- **Given passage**:
January 16, 2009 (Lecture 3)

January 16, 2009 (Lecture 3) Return to lecture notes index

January 16, 2009 (Lecture 3)

What Are Regular Expressions? Why Do We Care?

In many cases, when processing text or other types of data, we want to do pattern matching. This is probably familiar to many of you in the simple form of using an *-asterisk as a wildcard. But, we might also want to search for far more complicated patterns, for example dates, phone numbers, room numbers, time of day, dollar amounts, &c. Another application might, for example, to find any data that doesn't match a particular pattern -- for example, to deiscover corrupted records.
Regular Expressions, which are supported in many languages and tools, including Java, are a very flexible way of describing such patterns. Regular expressions are essentially a really compact language for describing patterns. Sometimes people call regular expressions RegEx for short.

The Building Blocks

Regular expressions are composed of literals and metcharacters. Most symbols used within regular expressions are literals, which match exactly themselves. Literals, for example, include, in most contexts, all of the letters and numbers. Metacharacters are symbols that have special meanings. Some of the more common metacharacters are listed below:

Symbol Meaning

. Matches any single character

^ Matches the beginning of a line

$ Matches the end of a line

[] Matches any one of the symbols within the brackets, hypen (-) notation for ranges okay

[^] Matches things not within the list

* Matches 0 or more of the pattern to the immediate left

+ Matches 1 or more of the pattern to the immediate left

? Matches 0 or 1 of the pattern to the immediate left

{x,y} Matches between x and y of the pattern to the immediate left, inclusive

(x) Save a match of pattern x to a register, also known as "marking" an expression.

\n register #n (there are registers 1-9)

& The matched string. In other words, the literal string that mached the pattern you supplied

<word> the word, not any substring word

x|y Matches either pattern x or pattern y

Java also defines some predefined character classes, which are basically shortcuts for describing common set of characters. Consider the following:

Character class Meaning

\d any digit character

\D anything character except a digit character

\s any whitespace character

\S any character except a whitespace character

\w a word character (letter or number or _-underscore)

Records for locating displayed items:

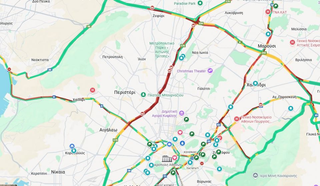The height and width of the screenshot is (186, 320).
Task: Select the Νίκαια place label
Action: pos(58,172)
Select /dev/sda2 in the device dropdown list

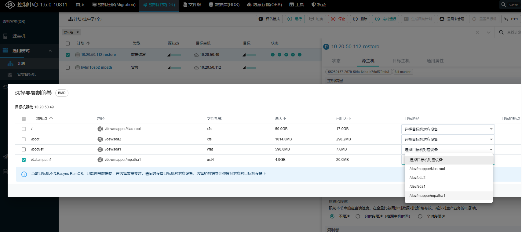click(418, 178)
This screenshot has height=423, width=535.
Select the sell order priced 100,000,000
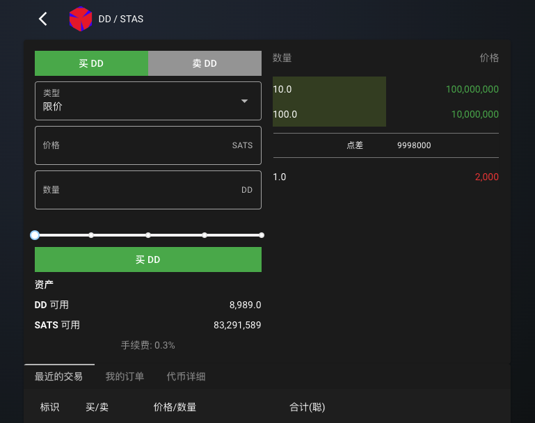coord(385,89)
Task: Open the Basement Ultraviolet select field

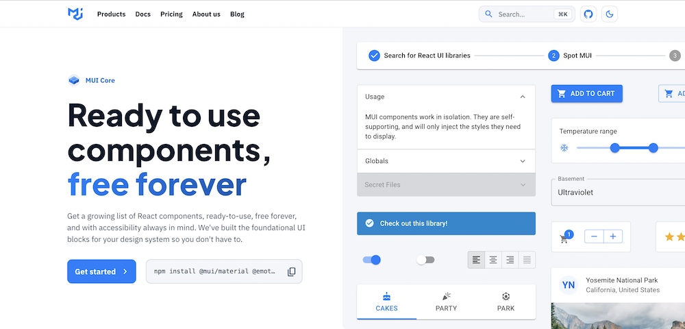Action: (x=617, y=192)
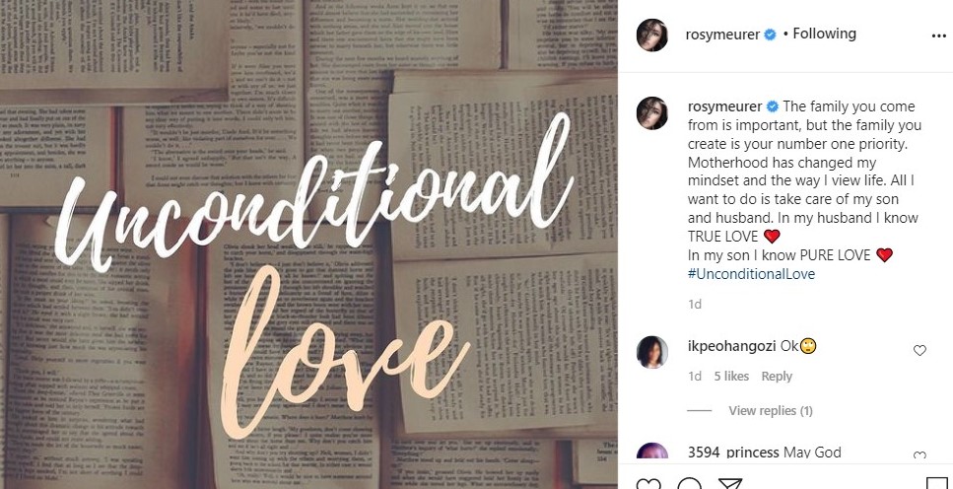Like ikpeohangozi's comment with the heart

click(919, 350)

- **Set of tasks**:
**1)** In the lecture notes on regular expressions, what does the + metacharacter match?
**2)** Give the records as a numbered list, from the line with "This screenshot has height=423, width=535." through the end of the records, skipping blank lines and leaving out the pictures.
The records are unrelated to the lecture notes.

- **Solutions to the exercise**:
**1)** One or more of the pattern to its immediate left.

**2)**
1. This screenshot has height=423, width=535.
2. Select the sell order priced 100,000,000
3. coord(385,89)
4. Task: Open the Basement Ultraviolet select field
5. Action: (x=617, y=192)
6. Like ikpeohangozi's comment with the heart
7. click(919, 350)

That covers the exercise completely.